Input data start
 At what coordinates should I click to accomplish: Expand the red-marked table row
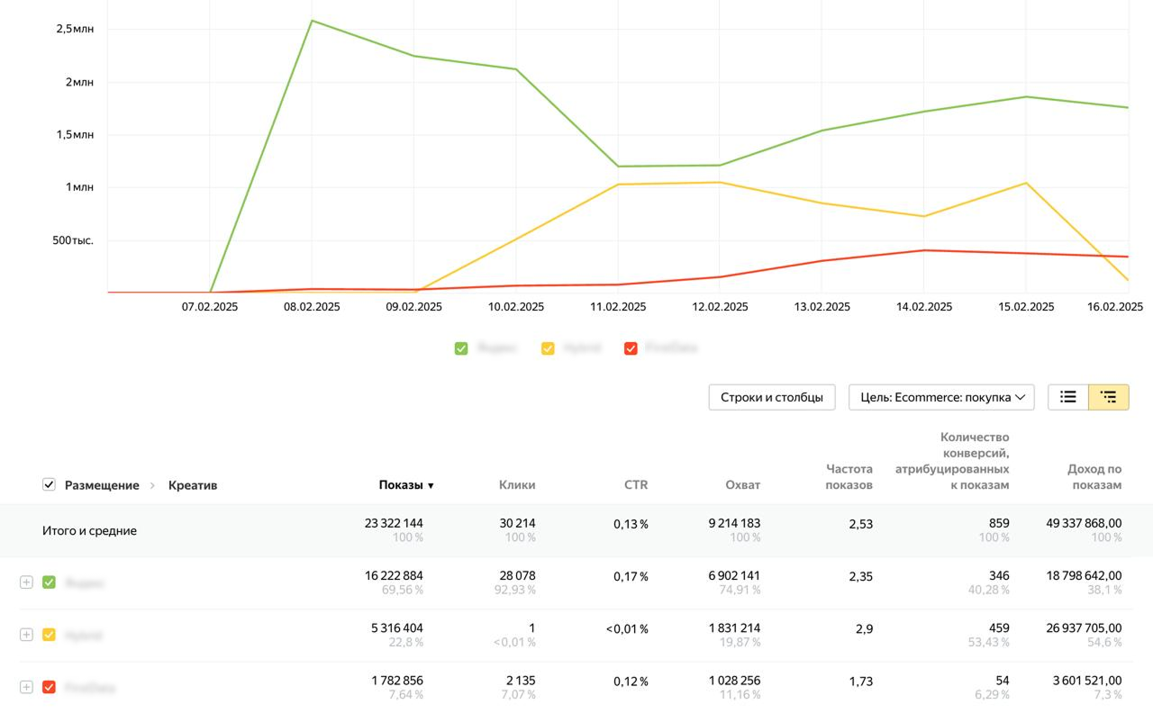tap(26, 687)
Input data end
Input data start
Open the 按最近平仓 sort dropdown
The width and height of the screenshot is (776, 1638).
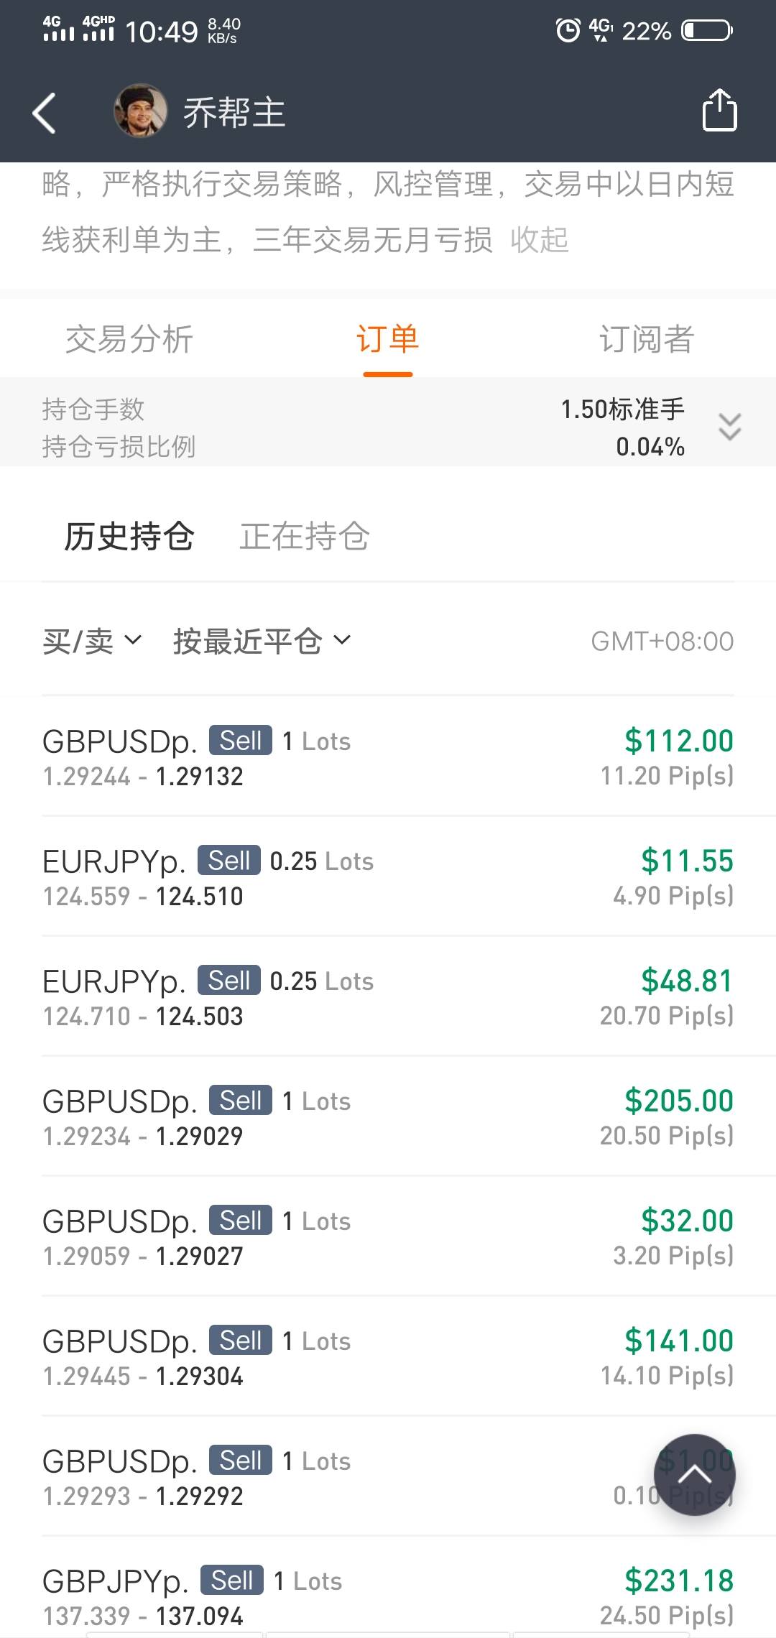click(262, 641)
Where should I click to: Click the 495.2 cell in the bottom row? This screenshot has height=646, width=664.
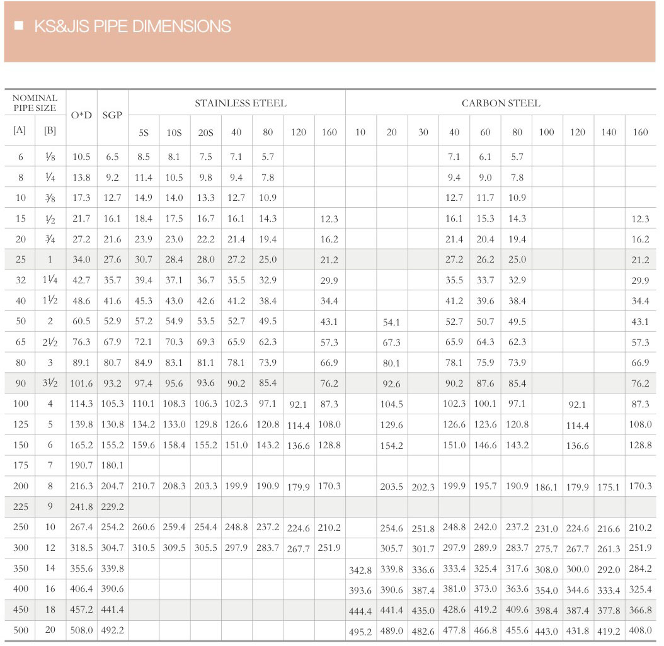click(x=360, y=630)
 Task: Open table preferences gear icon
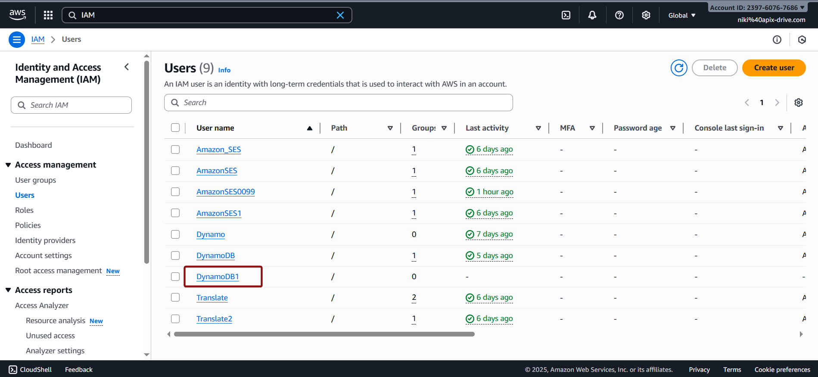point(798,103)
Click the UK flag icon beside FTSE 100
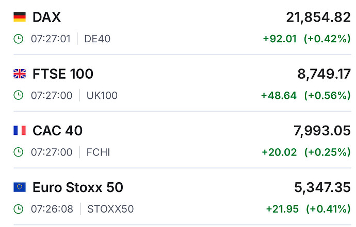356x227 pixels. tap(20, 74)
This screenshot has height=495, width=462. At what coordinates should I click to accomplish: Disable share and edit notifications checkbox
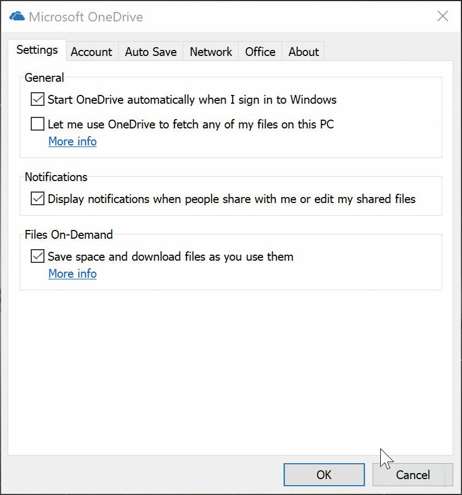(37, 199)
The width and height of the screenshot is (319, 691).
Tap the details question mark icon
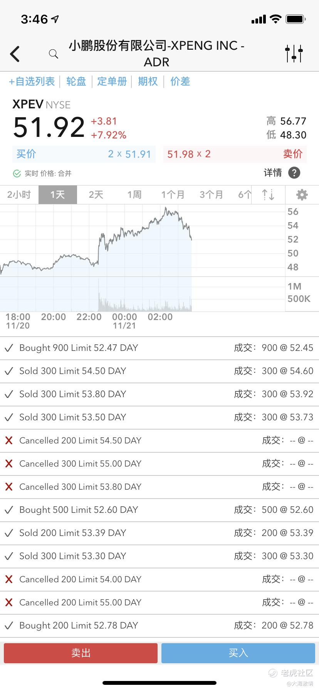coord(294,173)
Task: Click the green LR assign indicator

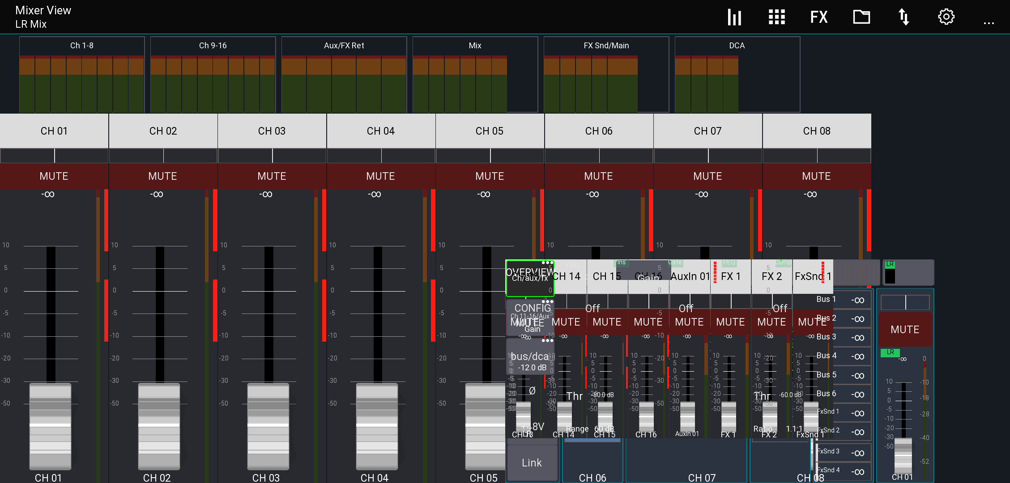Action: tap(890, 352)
Input data end
# Work to be completed
Find every line in the listing above that contains the string "width", matching case exactly, and copy each of those lines.

# Reply
The width and height of the screenshot is (776, 1638).
Where should I click to: Click the 495.2 cell in the bottom row? This screenshot has height=646, width=664.
This screenshot has height=495, width=462. At what coordinates should I click to accomplish: Disable share and edit notifications checkbox
The width and height of the screenshot is (319, 691).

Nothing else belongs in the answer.